As the federal government steps back, some housing developers are stepping up. They work with local governments, nonprofits and private entities to do more than provide safe and affordable housing. They also help their residents access necessities such as food, basic healthcare and vocational training. They prove that while housing is fundamental to quality of life, it can also be a springboard for community revitalization and a powerful mechanism to address structural inequality.

Social services

Among these developers is New York City-based Fairstead, a national real estate company with 25,000 affordable housing units across 28 states.

In partnership with the Alexandria (Va.) Redevelopment and Housing Authority and The Communities Group, the company is redeveloping the city’s Samuel Madden Homes, a public housing project built in the mid-1940s to house African-American defense workers in the city’s Uptown enclave. The multi-block project will provide 207 affordable units. On the ground floor, retail space is anchored by non-profit partner ALIVE! and will provide food and additional services to the Old Town Alexandria enclave.

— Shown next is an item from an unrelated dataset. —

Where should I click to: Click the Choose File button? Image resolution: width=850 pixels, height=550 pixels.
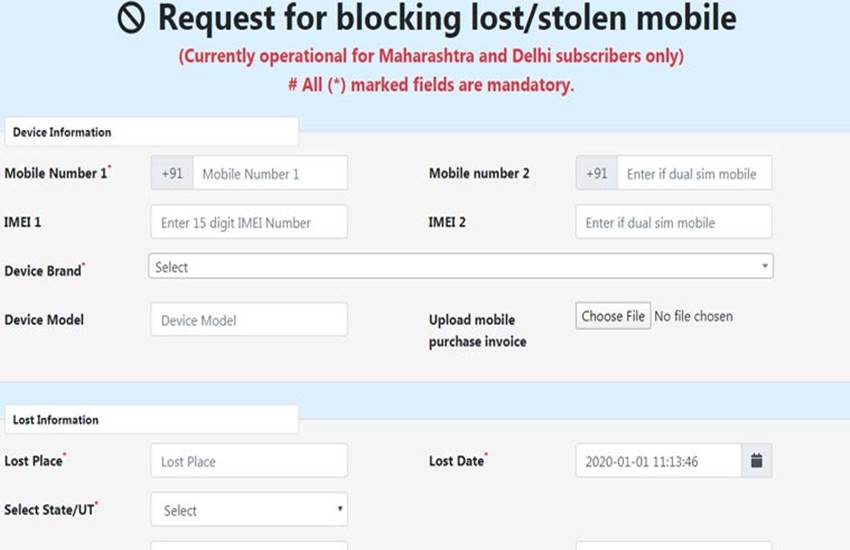613,316
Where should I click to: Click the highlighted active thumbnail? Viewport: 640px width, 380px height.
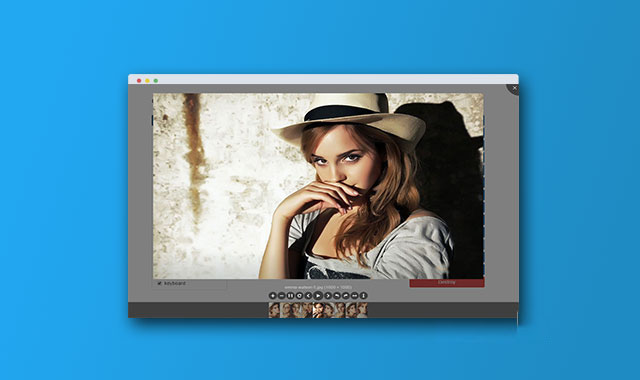(x=318, y=310)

Another developer undertaking similar efforts is San Rafael, California-based EAH Housing, whose slogan, “A roof is just the beginning,” speaks volumes about its mission. The 57-year-old company develops affordable housing, manages more than 240 communities in Hawaii and California, and leads housing advocacy at the national, regional and local levels. The company’s housing services serve 25,000 seniors, families, veterans, students, people with special needs and those previously unhoused. EAH Housing supplements its affordable housing with much-needed supportive resident services. They include digital literacy education, scholarship opportunities and the StayWell program, which covers healthy eating, active living, community building, physical and mental health, education and technology and community engagement.

Overcoming obstacles

Fairstead steps up as others take a step back due to patchy public initiatives, outdated infrastructure and disappointing funding. The company is tackling these barriers head-on, identifying creative financing ideas and forging partnerships to build programs that improve residents’ quality of life, said Jeffrey Goldberg, CEO of Fairstead.

“And we do it without passing the cost on to our communities,” he adds. “We build communities where access to food, health care and economic opportunity is not a privilege, but the standard. For example, in our Samuel Madden community in Alexandria, we are partnering with the nonprofit ALIVE! to build an on-site food and social services hub. This kind of collaboration lets us go beyond housing, opening doors to a brighter economic future and stronger community resilience.”

Laura Hall, CEO of EAH Housing, believes that truly resilient communities are built not just on shelter, but also on opportunity, stability and dignity. Affordable housing is viewed through a broader lens, including food security, access to health care, and workforce development support directly within the communities EAH serves.

“At EAH, we are exploring new models and working more closely with organizations that are focused on their mission, including organizations that are less vulnerable to government budget cycles,” says Hall.

“We believe that unlocking community resilience in the years ahead will depend not only on policy, but also on innovation, collaboration and new forms of investment in human resources.”